Ella los veía, y los ve, como dos almas
libres, aunque fueran esclavos, y estuvo convenciéndome, durante todo el pasado
mes octavo de este nuestro año, mientras yo únicamente podía contemplar el
paisaje de los campos de Roma desde mi mecedora.
Ya soy viejo, y mis nervios y
articulaciones se resienten cada día más. Octavia venía a visitarme casi todos
los días, se sentaba a mi lado y hablábamos. Me contaba las novedades del Foro
y la actualidad de nuestras nuevas campañas. Y, entre sus relatos de traiciones
de senadores y entre batalla y batalla, me lo dejó caer como suave lluvia de
primavera. Y estuve de acuerdo con ella.
Sin embargo, incluso
concediéndoles la ciudadanía romana, no quisieron abandonarme. Me dijeron que
adónde irían: los romanos los seguirían viendo como esclavos o bárbaros por su
color de piel, y tenían miedo de volver a la esclavitud, debido a alguna
estratagema de personas indeseables o por capturas de los piratas en las
incursiones de nuestras costas.
Así que se quedaron conmigo. Me propusieron,
y me juraron por los lares de mi casa, y también por Júpiter, seguir
sirviéndome a cambio de protección, hogar y comida; pero les doy, aparte, un
pequeño salario: otra mandato sin condiciones, ni posibles alegatos ni
peticiones por mi parte, de la justa y bella Octavia. Ahora se podría decir que
formamos una pequeña familia: los jóvenes amantes Libia y Sédrik, la anciana y
responsable Antonia, la mater Octavia
y yo, el humilde protector, el ciudadano, militar e ingeniero romano, en los
últimos días de mi agradecida existencia.
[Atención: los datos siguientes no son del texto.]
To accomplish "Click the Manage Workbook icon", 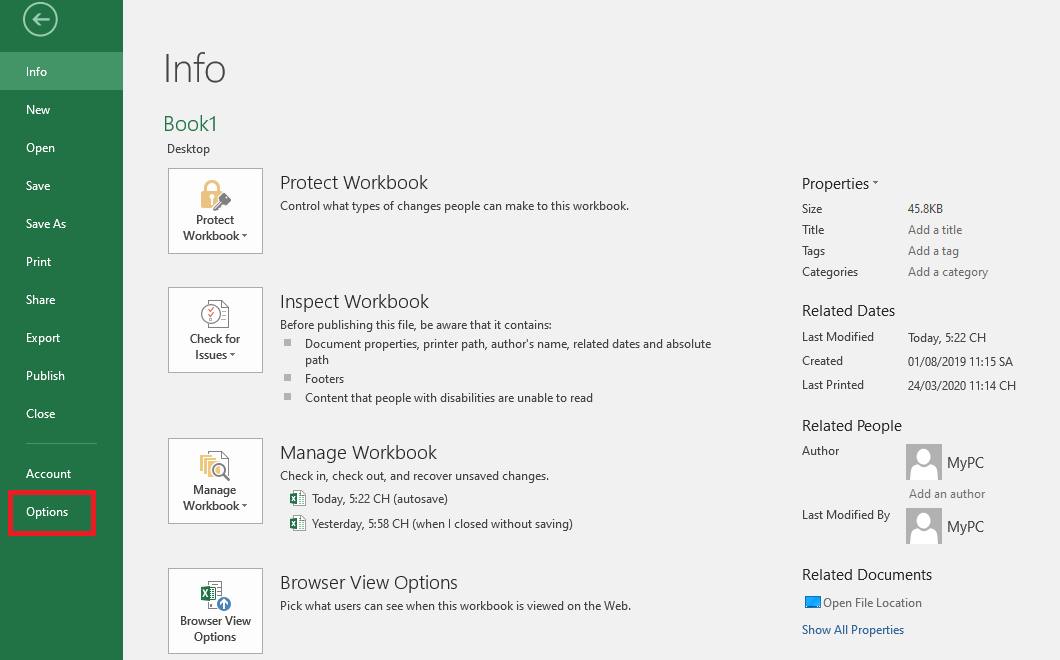I will (215, 466).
El final del verano llegará pronto, y me da
pena. Pero arribaremos a otro destino, a otra época del año, fructífera en
cosechas, trabajo, y tratos entre personas. A las ciudades llegarán las nuevas
mercaderías provenientes de otros lugares de la península de Italia, y de las
provincias romanas. Al puerto de Ostia atracarán los barcos mercantes
procedentes de Hispania, cargadas sus bodegas, hasta arriba, por las uvas de la
vendimia, y por las ánforas llenas del vino, y del sabroso garum de la gran provincia. Llegarán desde los puertos de Emporión, Barcino, Tarraco, Saguntum, Valentia, Íllici, Carthago Nova, Malaca, Pollenca…
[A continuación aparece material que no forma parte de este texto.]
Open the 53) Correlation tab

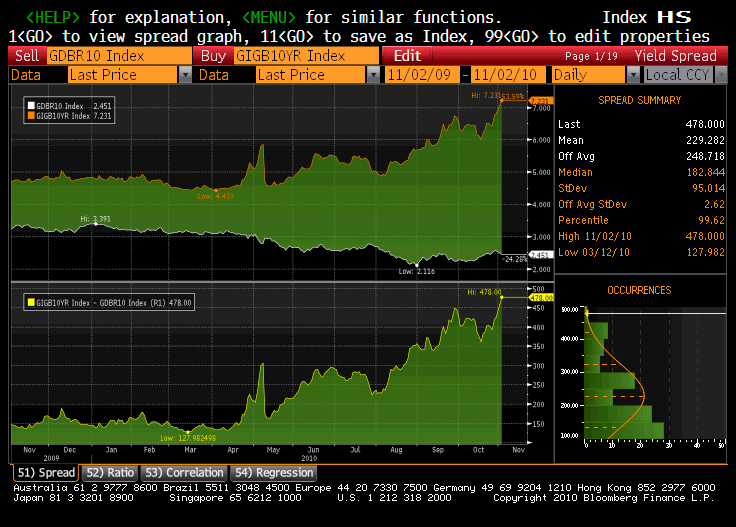tap(184, 472)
Los puertos hispanos… Esos
lugares destinados a dar abrigo a nuestras embarcaciones, al tráfico de mercancías
y de transporte de personas y tropas en la gran provincia.
Se deben de ubicar en
sitios estratégicos para ofrecer seguridad y comodidad en su zona marítima, mediante diques y buenas
ensenadas, tanto a galeras como a pequeñas embarcaciones de pesca; para
facilitar el movimiento de las cargas en la zona terrestre; para transportar las mercancías y facilitar su
entrada y salida por las calzadas y caminos
de acceso, y para una posible zona
de construcción de lonjas o industrias. Todas esas partes deben formar un
buen puerto romano, o de cualquier nación futura. Cuatro partes o zonas, como
las estaciones del año.
Y una de esas estaciones ya se aleja.
Adiós, verano…
La tarde ya está cayendo. Oigo la puerta de
mi domus que se abre, y la voz de
Octavia, recibida por Antonia, que penetra como aire fresco y reconfortante.
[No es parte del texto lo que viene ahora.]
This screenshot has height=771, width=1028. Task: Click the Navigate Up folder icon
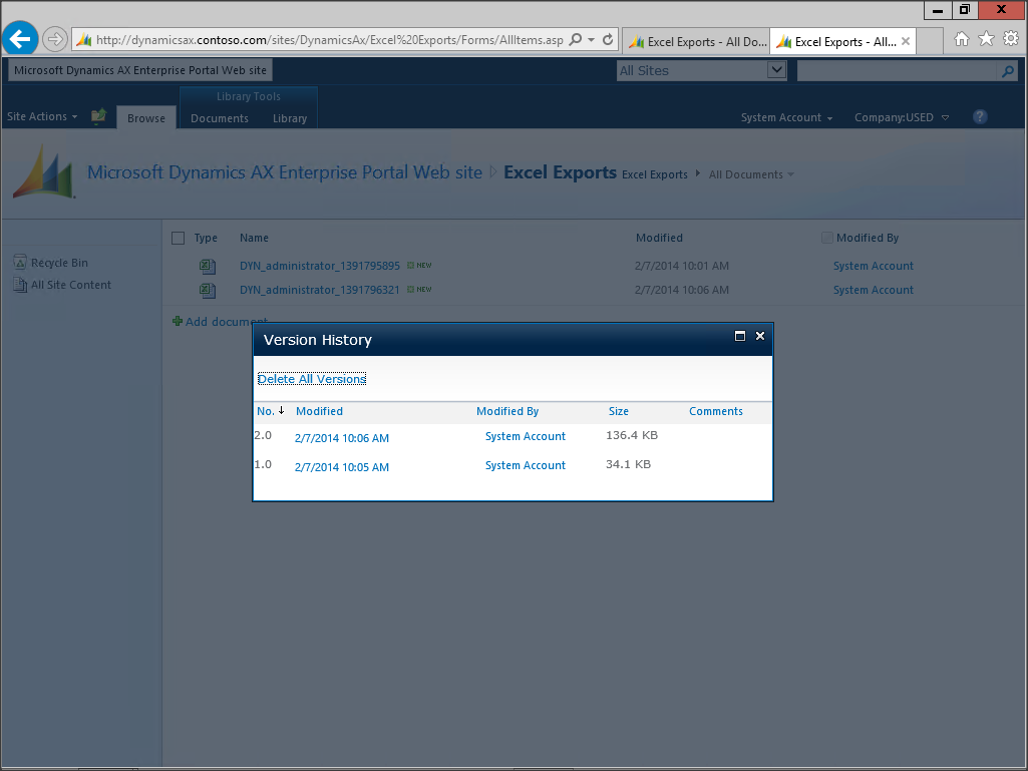coord(98,117)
Me pregunto qué nuevas traerá. ¿Le habrá
contado algo su hermano, mi emperador y amigo, acerca de las nuevas obras que
se acometen en nuestro vasto Imperio, en concreto en Hispania, para ponerme los
dientes largos?
Ya veremos…
De momento, disfrutaré de
su compañía durante el refrigerio. Aquí llega… Siento sus elegantes pasos.
<<¡Hola Octavia,
venerada hermana de nuestro excelso Augusto! ¿Qué tal? Me honras, de nuevo, con tu magnífica visita>>.